Source passage ->
“Banking” Writing Hours Pays Off With Interest
The anchored lifestyle ticks along more smoothly when you do a little bit of each of your priorities every day, day in, day out. Sometimes, though, you might find that cramming is a useful tool in your time management toolbox.
Although cramming is usually associated with all-out marathon sessions of work designed to meet a crushing deadline, the sort of cramming I have in mind is a much more positive, pro-active kind. I tend to call it “banking” rather than cramming. Although the effect is the same, the motive is 180 degrees different.
If you’re under deadline pressure and working all the spare hours you have, ignoring the family, and passing on basic functions like sleeping and eating, that’s cramming. It’s an intense, heart-attack inducing period of high pressure, and high expectations, and there’s penalties involved if you don’t complete the massive amount of work you’re facing. It’s a negatively-motivated experience, and all you feel at the end of the cramming session is a sense of relief and disgust at your own body odour.
Banking, on the other hand, is a voluntary decision (for a number of reasons that I’ll cover in a minute) to push aside a number of priorities for a defined period of time, and just write, instead. There’s no penalty for not completing a requisite high number of words, no contractual obligations to be met. It’s simply a short period of time where you chose to focus very intensely on writing, and ignore the greater portion of your life.
You can’t ignore all of your life, because you do have to turn up for the day job each day, and showering is always a good idea.
But there are other daily priorities that you can temporarily put aside, that will suffer only minimal damage from being ignored: Marketing and PR activities, reading of anything and everything, including email – put an out-of-office notice on your email program that says you’re out of town for a week, or something that let people know you won’t be responding for a week.
Go through your daily schedule and decide what can be safely dumped for the period you’re trying to clear. Get the other members of your household involved, too. If they understand and are cooperative, you may find that even basic functions like eating switch to auto-pilot, as meals magically arrive on your desk.
A week is a pretty safe period to put your life on hold. Two weeks will start to stretch tolerance levels of most priorities, but can be handled if you plan it properly. Much more than two weeks is probably not a good idea for a number of reasons, including simple human endurance. You can’t keep up such a concentrated effort for longer than two weeks without something suffering in your life, including your mental or physical health…and the quality of your writing, too.
Reasons for Banking Hours.
As an example, if you have a long weekend coming up when you would like to go away on a short vacation with the family, you might chose to spend a week or two before the long weekend “banking” your writing hours: getting as much done as you can, so that the weekend off is guilt-free and relaxing.
Actually, if you go on your weekend knowing that you’ve banked 75,000 words over the last two weeks, then the weekend is going to be relaxing twice over, because you’ll be basking in a strong sense of accomplishment, plus getting to let your hair down and have fun at the same time.
By the way, for such a pay off, you may find your family more than happy to help you ignore them for the week leading up to it.
Other reasons and ideas for banking include:
1. Getting a “tough” book started.

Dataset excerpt
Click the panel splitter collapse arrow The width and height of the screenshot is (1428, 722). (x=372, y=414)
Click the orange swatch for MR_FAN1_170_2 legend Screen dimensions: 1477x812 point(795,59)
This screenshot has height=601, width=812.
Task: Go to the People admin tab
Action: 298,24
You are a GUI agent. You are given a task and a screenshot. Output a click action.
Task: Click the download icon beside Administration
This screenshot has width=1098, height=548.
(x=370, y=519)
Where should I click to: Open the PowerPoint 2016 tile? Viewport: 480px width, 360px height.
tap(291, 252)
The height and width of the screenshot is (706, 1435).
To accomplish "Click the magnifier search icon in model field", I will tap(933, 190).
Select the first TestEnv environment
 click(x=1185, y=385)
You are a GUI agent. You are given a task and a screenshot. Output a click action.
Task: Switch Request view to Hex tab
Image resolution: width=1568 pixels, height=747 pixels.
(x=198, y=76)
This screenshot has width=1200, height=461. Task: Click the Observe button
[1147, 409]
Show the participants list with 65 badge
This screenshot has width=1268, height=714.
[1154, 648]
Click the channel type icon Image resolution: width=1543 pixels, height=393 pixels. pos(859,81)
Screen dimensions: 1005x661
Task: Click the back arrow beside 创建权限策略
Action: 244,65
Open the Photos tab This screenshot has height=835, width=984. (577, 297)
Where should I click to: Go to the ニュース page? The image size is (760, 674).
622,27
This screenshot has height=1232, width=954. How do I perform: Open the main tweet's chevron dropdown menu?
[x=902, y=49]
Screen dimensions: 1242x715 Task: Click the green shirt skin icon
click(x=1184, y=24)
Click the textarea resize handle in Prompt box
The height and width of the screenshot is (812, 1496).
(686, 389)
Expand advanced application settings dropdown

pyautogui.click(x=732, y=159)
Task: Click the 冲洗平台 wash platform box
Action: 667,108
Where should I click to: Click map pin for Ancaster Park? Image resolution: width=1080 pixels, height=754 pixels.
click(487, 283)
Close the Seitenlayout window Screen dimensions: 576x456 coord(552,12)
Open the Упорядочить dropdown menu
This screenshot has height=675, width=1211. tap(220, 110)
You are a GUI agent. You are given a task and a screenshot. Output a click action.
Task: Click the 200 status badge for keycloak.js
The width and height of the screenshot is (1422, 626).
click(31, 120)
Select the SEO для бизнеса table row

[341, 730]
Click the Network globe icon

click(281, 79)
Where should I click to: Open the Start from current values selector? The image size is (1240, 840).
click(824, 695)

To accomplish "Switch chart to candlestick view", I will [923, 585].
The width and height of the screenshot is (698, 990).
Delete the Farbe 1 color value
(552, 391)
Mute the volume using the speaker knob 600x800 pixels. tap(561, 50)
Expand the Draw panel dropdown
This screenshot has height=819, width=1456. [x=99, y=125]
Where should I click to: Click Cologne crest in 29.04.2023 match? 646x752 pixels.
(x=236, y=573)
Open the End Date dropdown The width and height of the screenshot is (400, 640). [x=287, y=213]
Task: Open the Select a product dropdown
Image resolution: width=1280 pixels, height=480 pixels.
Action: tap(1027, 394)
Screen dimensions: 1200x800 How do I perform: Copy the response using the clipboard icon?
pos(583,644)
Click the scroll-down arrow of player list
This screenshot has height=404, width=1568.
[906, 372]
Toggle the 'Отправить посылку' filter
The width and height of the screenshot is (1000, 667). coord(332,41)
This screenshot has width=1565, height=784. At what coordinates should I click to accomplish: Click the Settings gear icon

Written instruction -> Pick up the article on banking writing hours after its final line and keep writing it in the same voice.

Answer to this exercise ->
If you’re girding yourself to tackle a book that is more ambitious, complex, or otherwise challenging for you, a week or two of banking hours will help you get the manuscript underway, and give you a sense of control over the project. This is also a great way of easing into a book that is outside your normal subgenre.
2. Getting a difficult book out of trouble
Same idea as #1: if you’ve hit a snag or the book just doesn’t seem to be working, and you’re not sure why, spending a week or two focusing on it will help you sort out the problems and get it back underway again.
3. Playing catch-up to assuage your guilt centre
Maybe you’re feeling vaguely stressed and frustrated these days because life has thrown you a curve and you haven’t been able to write as much as you planned or would like. Perhaps you’ve just been going through the doldrums and procrastinating your way out of writing when you should, or when you promised yourself you would.
For either of these reasons, a week or two banking writing hours will do marvels for your confidence, ignite your passion for the current book once more, and get you progressing through the pages to the point where the idea of sitting down to write is no longer the scourge of your day.
4. Because you’ve been banking some other activity lately, and need to catch up.
Banking hours can work for more than just your writing productivity. If you’ve just launched a new book, the first couple of weeks of concentrated book marketing can impact your writing output. A week or two of banking writing hours will put your account back in the black.
5. Because you have the deadline from hell coming up.
This may sound like I’m contradicting myself, but there’s a sharp difference between cramming to hit a deadline, and banking hours in order to meet one.
Cramming is something that happens when you look up at the calendar and feel your heart flip and thud when you realize you only have two weeks to turn in the book and 95,000 words to go.
Banking to meet a deadline is when you first get the book’s production schedule, realize how tight it is, and actually schedule in one or two weeks of concentrated writing right at the very beginning, and maybe the option for another week or two half-way through the schedule, in order to build up pages and loosen up the schedule at the far end.
Banking to meet a deadline means you’ll turn in properly written stories on time, without the heart attack and horrendous pressure, and look incredibly professional and reliable when you do.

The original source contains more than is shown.